Better way to improve a function with splat operator used in the input

linwaytin · March 29, 2023, 2:31am

I have a multi-variate function like

function f(input::Vararg{Int, N}) where {N}
# some stuff
end

I need to call it using the form f(x1..., xi, xn...), where x1 and xn are vectors determined in the runtime.

The splat operator is convenient, but seems not performant. With some simple experiments, I noticed that it takes >100ns on my machine.

I’m thinking about writing a function like f(x1, xi, xn), but the lengths of x1 and xn have to be specialized in different situations, because they are not fixed in the problem. Is this possible? Or is there a better way to handle this issue?

Thanks.

tomerarnon · March 29, 2023, 3:21am

Why do you need to specialize on the lengths of x1 and xn?
I would reconsider whether there is a way that avoids specialization.

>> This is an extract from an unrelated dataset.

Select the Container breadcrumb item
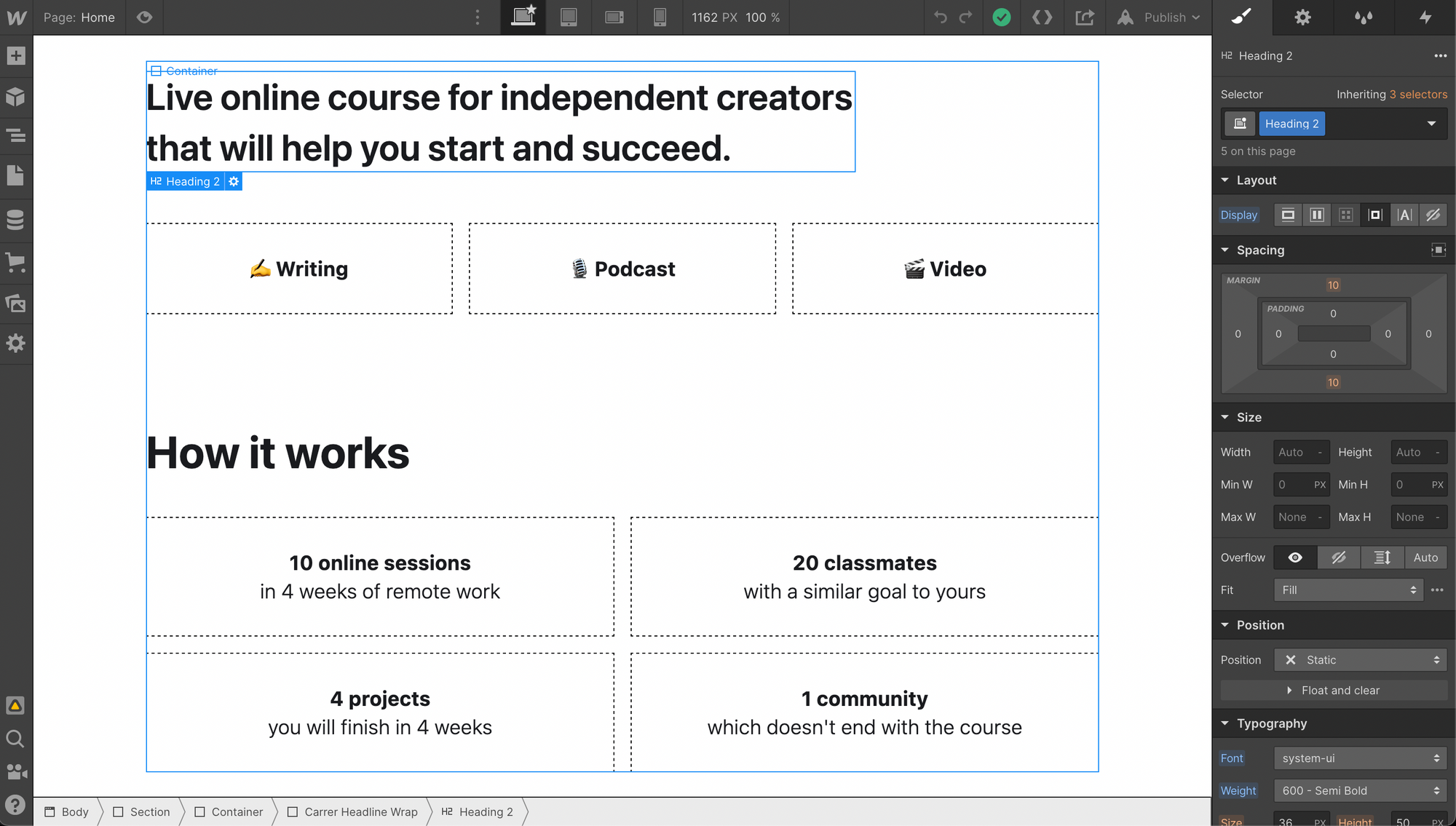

If it is truly unavoidable, but x1 and xn have only a small number of lengths that they can be, I would consider dispatching on a Tuple or a SVector (from StaticArrays) instead of (or in addition to) splatting.

linwaytin · March 29, 2023, 12:13pm

Maybe I misused that word. Do you mean I just need a function with signature like (Tuple, Number, Tuple)? Is the length of the tuples not important?

In addition, currently I use Vector to store the partial input. Why are Tuple and SVector better in this case?

Thank you.

stevengj · March 29, 2023, 12:28pm

The compiler knows the length of a Tuple or SVector, so it can compile specialized code — if x = (a,b,c), then f(x...) compiles to exactly the same thing as f(a,b,c).

The compiler doesn’t know the length of a Vector, so at runtime it needs to construct the function call and dynamically dispatch to the correct method. This is expensive.

If you always know the size of your container statically (at compile time), then use a Tuple, or a StaticArray if you want to perform vector operations. Otherwise, don’t splat — just pass your array directly, and declare your function as function f(input::AbstractVector{<:Integer}) or similar.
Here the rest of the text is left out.